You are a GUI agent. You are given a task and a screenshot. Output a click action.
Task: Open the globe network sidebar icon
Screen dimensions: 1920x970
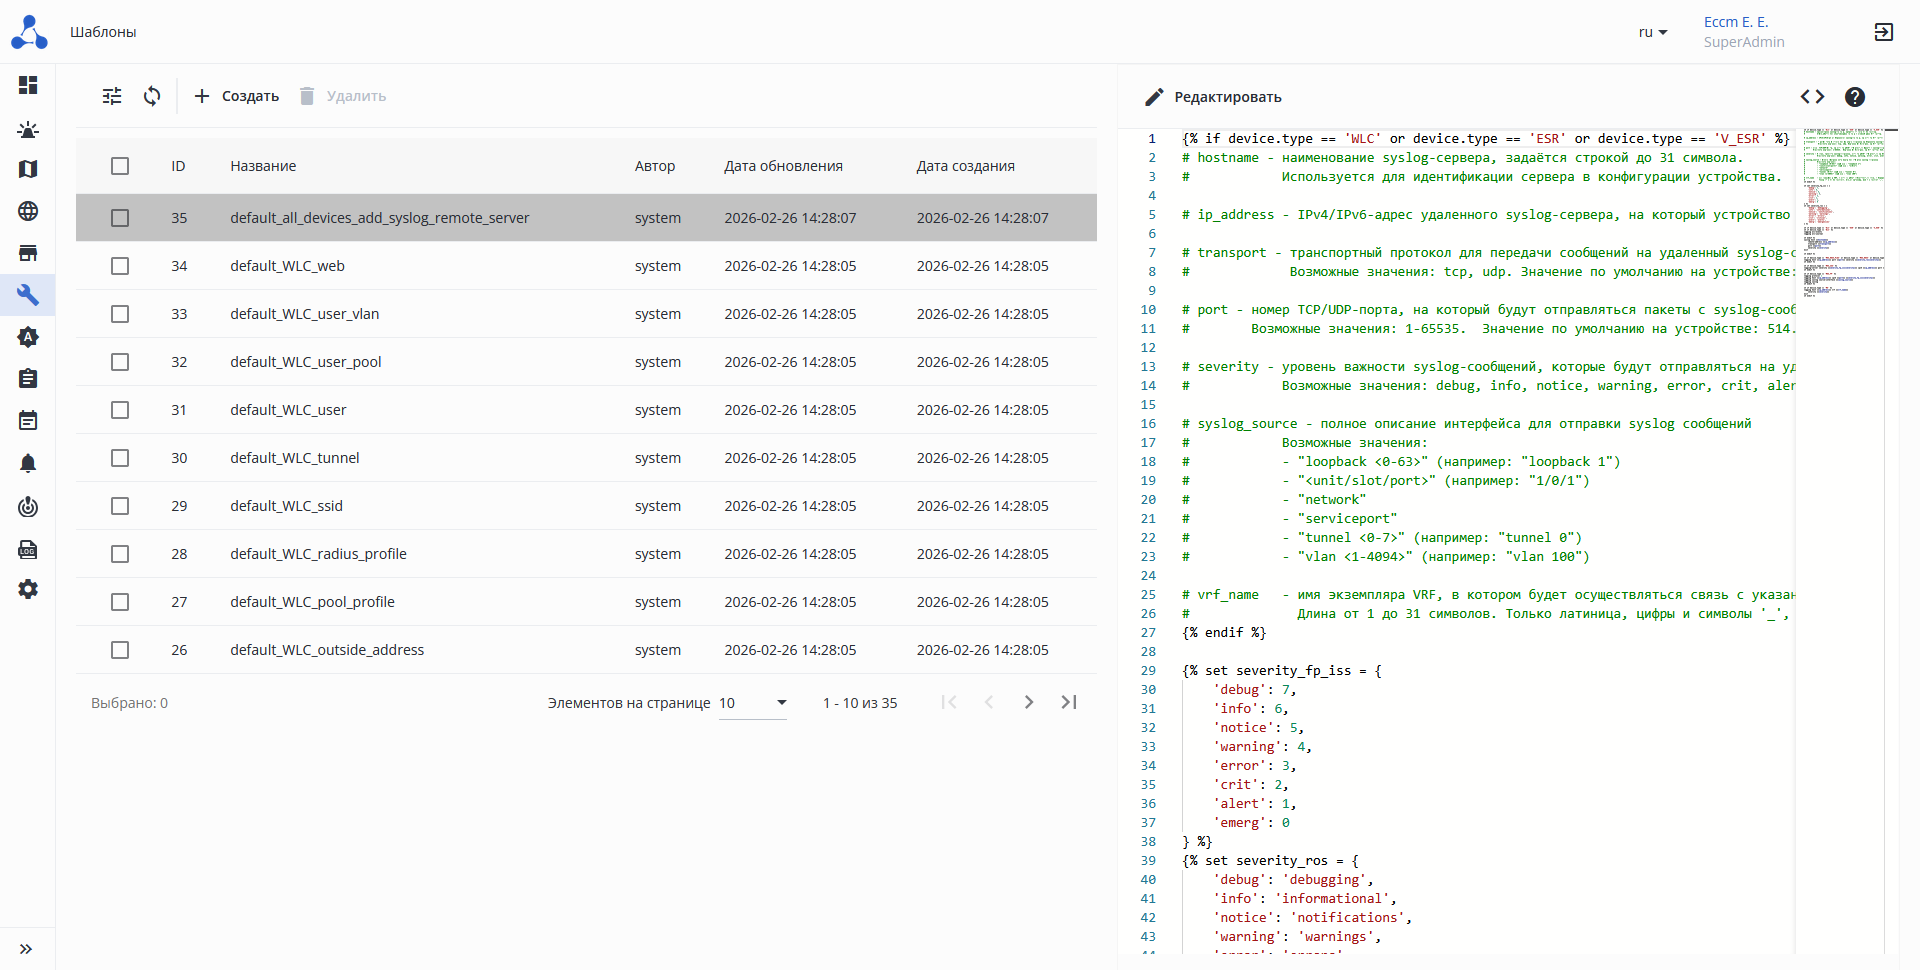click(x=28, y=211)
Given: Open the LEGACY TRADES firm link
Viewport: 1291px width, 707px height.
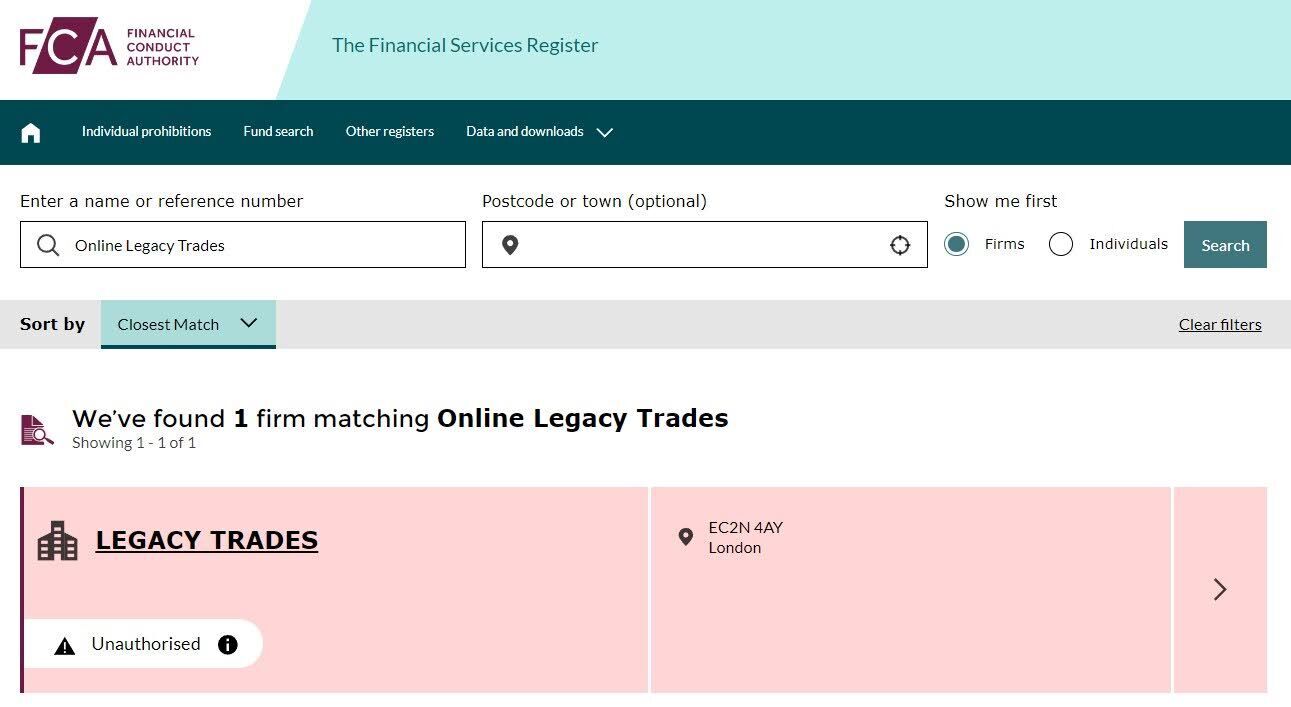Looking at the screenshot, I should click(x=207, y=540).
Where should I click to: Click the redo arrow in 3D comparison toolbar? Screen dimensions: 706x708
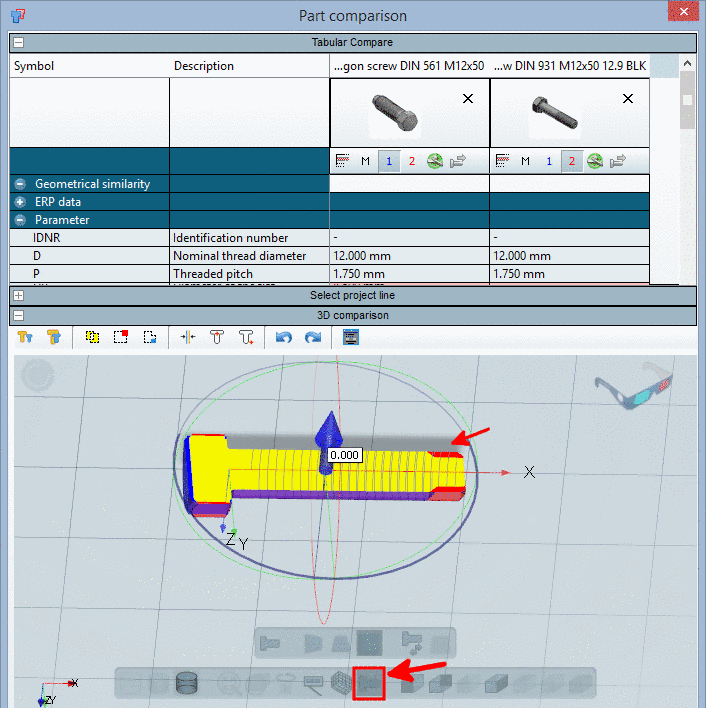[x=312, y=338]
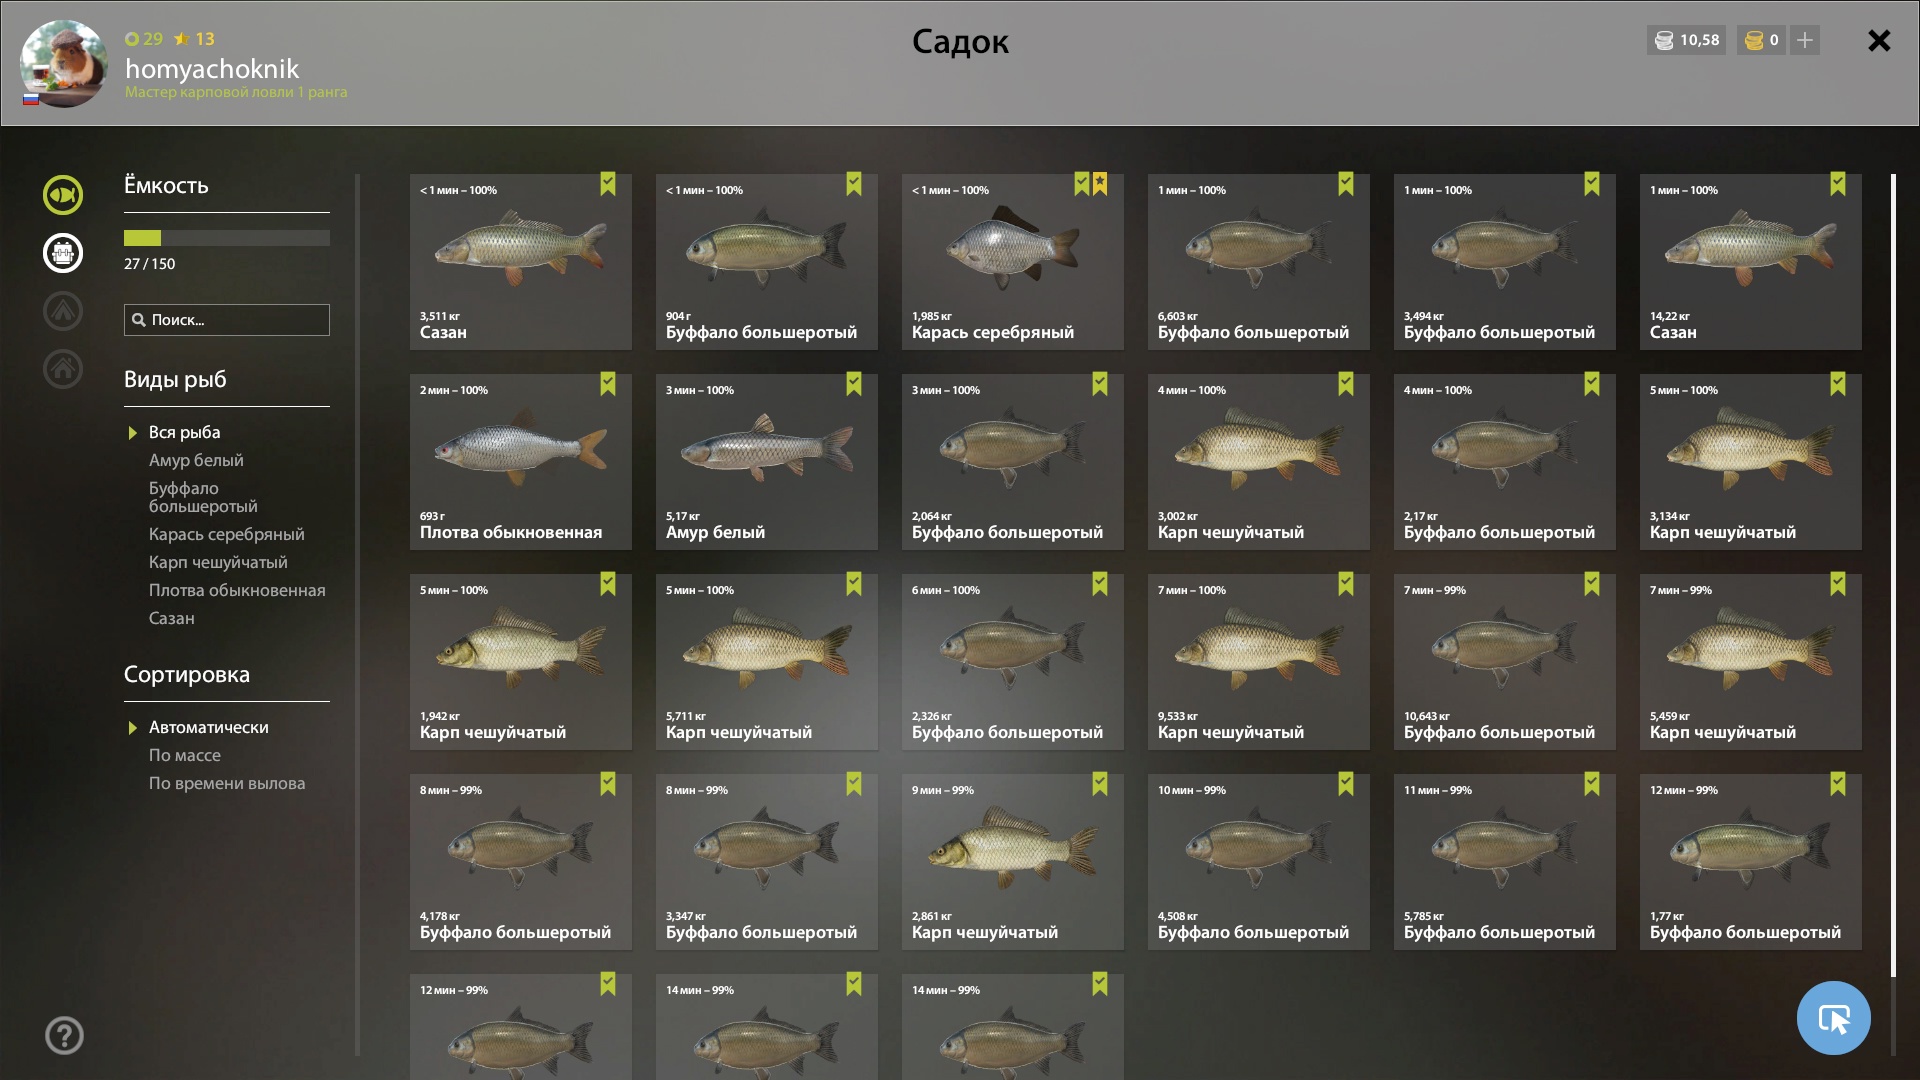The image size is (1920, 1080).
Task: Close the Садок window
Action: pos(1879,40)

· · · · · · ·

_Exercise details_
Write out the listing again word for word, but without its pictures.

_Expected answer_
You are a GUI agent. You are given a task and a screenshot. Output a click action.
Task: Open the globe network sidebar icon
Screen dimensions: 1920x970
click(x=28, y=211)
Given: Open the LEGACY TRADES firm link
Viewport: 1291px width, 707px height.
Looking at the screenshot, I should click(x=207, y=540).
Where should I click to: Click the redo arrow in 3D comparison toolbar? Screen dimensions: 706x708
[x=312, y=338]
The image size is (1920, 1080).
Task: Close the Садок window
Action: pos(1879,40)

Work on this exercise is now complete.